Orthodoxy in America
Bishop [now Archbishop] Chrysostomos once told a group of us OCA clergy about the
importance of Orthodoxy in America. I was very impressed by the accuracy of what he said
and by his insight. Will you please repeat this for the readers of Orthodox Tradition.
People in this country need such sober thoughts. (Fr. [initials deleted], PA)
We have asked His Eminence to answer your question himself:
"My view of Orthodoxy in this country I have gleaned from listening to and
assimilating the enlightened ideas of my spiritual Father, Metropolitan Cyprian. My ideas
may be wrong, and certainly, since they are only based on and derived from his guidance,
they are not Metropolitan Cyprian's thoughts. I simply mention his role in their formation
as a suggestion to others that, even in forming personal opinions, they should follow the
thinking of their spiritual superiors.
"First, Metropolitan Cyprian has always championed the catholicity of the Church.
The opposition of the extremist Old Calendarists and other resisters who have fallen to a
zeal 'not according to God' to his moderation rests on their view of Orthodoxy as an
ethnic or personal prerogative. They cannot understand his vision of a universal Church.

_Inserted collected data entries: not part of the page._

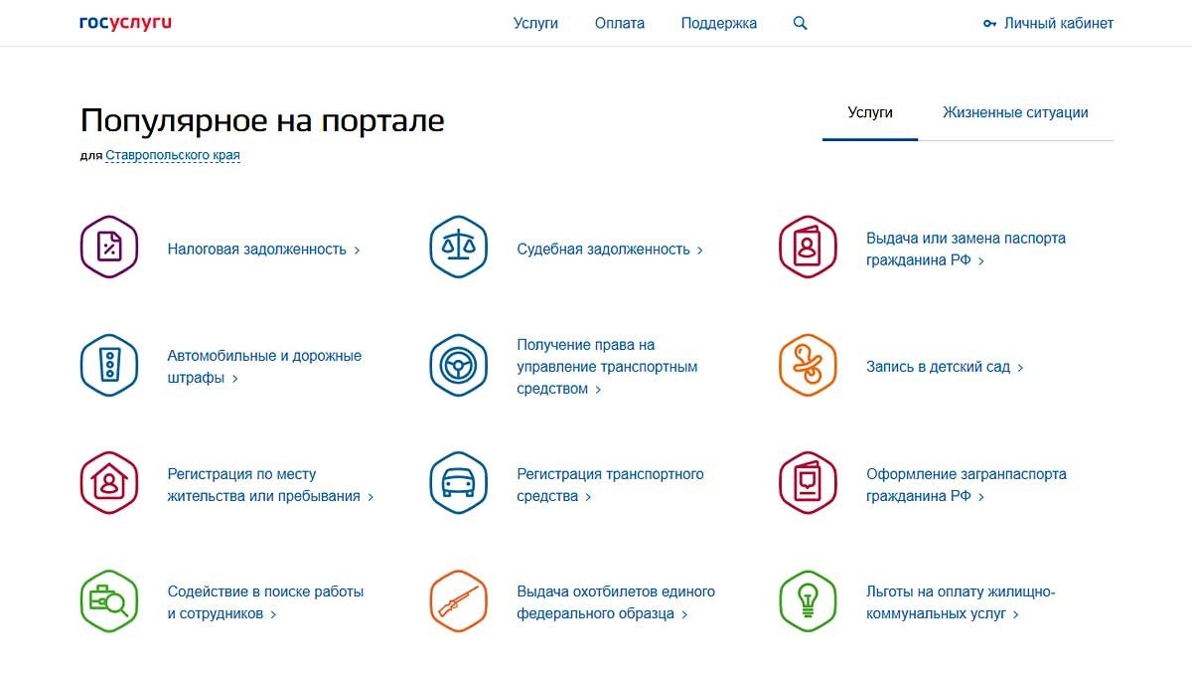Open the search icon in the header
The width and height of the screenshot is (1192, 674).
pos(800,22)
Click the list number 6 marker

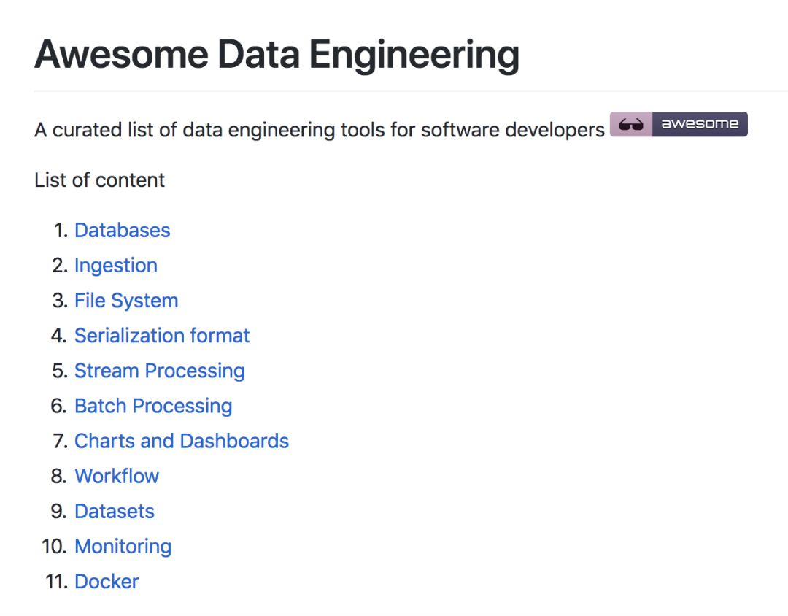pos(58,406)
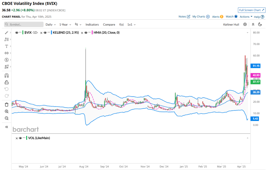Click the lock drawings icon
The height and width of the screenshot is (170, 267).
coord(7,82)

From His Eminence's constant emphasis on a universal Orthodoxy and on missionary work, I
have come to think that Orthodoxy in this country is a sign of the Church's catholic
nature. Existing here among people who come from many different national groups and from
many different religions, Orthodoxy, which is defined by its claim to be the very Church
of Christ, displays as in no other place its universal character. This is its first
significance for America.
"Second, my spiritual Father is a resister to the ecumenical innovations,
beginning with the calendar innovation, which have compromised even the Church's
definition, that is, its claim to Christian primacy. He has suffered the ugliest
condemnation from those betrayers of the Church who have been exposed by his honest
resistance. Yet, he has stood firm in his conviction that, unless we resist ecumenical
innovation and cut ourselves off, as the Canons of the Church allow and indeed dictate,
from Orthodox who are beset by spiritual ailments, we will hurt the very fabric of the
Church and usher in the spirit of Antichrist. His warning is obvious in America, where a
fabricated Orthodoxy, a hideous blend of Byzantino-Protestant-Latin formalism and arrogant
Evangelical fundamentalism, has declared itself 'official! The One Church of the Symbol of
the Faith has been replaced with the ecumenical vision of a 'new Church,' as Archbishop
Iakovos styles it, a would-be Church to which half-converted Protestant Evangelicals in
the Antiochian Exarchate in this country claim to be 'returning' the Holy Spirit. The
enigmatic mystery of inner enlightenment has been superseded by deluded sectarian notions
of sanctity, the Pentecostal charlatan preaching in the garb of the humble Orthodox
Priest. In America, Orthodoxy is being sold by the witless victims of their own spiritual
'hucksterism' and thereby transformed into what it is that an Orthodoxy that deviates from
Holy Tradition and spiritual sobriety can become. It has become an Orthodoxy of minimalism
which contradicts the very maximalism on which Orthodoxy is built. The second importance
of Orthodoxy in America, then, is that it gives us a clear vision of what we must resist,
what Orthodoxy is not, and how Antichrist will come to take away even the 'elect.'
"Finally, Metropolitan Cyprian once told me, when I complained about the limited
number of Americans, steeped in a superficial society of 'pizza and beer,' who respond to
the calling of True Orthodoxy, that one must, 'Boil the macaroni he has on his shelf.'
True Orthodoxy in this country is a rarity. It exists on the boundaries of so-called
"official" Orthodoxy and often suffers from a spirit of arrogance and
self-satisfaction and the cancer of gossip and slander. It has been exploited and used by
the unscrupulous. Thus, it is attacked from charlatans both from within and from without.
Nonetheless, a few of us have endured and have tried to 'transplant,' as it were, a mature
Orthodoxy into the soil of American society. Working with what we have and within the
limitations which I have mentioned, we have influence that far exceeds our numbers and
importance. Working with little, we have accomplished something. If nothing else, we exist
beyond all odds. I think, then, that American Orthodoxy also gives us an image of the
future of Christianity, an icon of the "small flock." Here, amidst artificial
Orthodox, we can hone our abilities to resist and fight the onslaught of the Antichrist.
Being poor among the wealthy, reviled by "officialdom," and a threat to the
anti-Orthodoxy of this "officialdom," we are living the future of Christianity.
In this third sense, America can be a positive teacher even for world Orthodoxy. Such is
my opinion, for what little it may be worth. If it has any worth at all, that worth is by
derivation from the good guidance of Metropolitan Cyprian."
From the "Question and Answer" section of Orthodox Tradition, Vol. X, No. 2, pp. 18-20.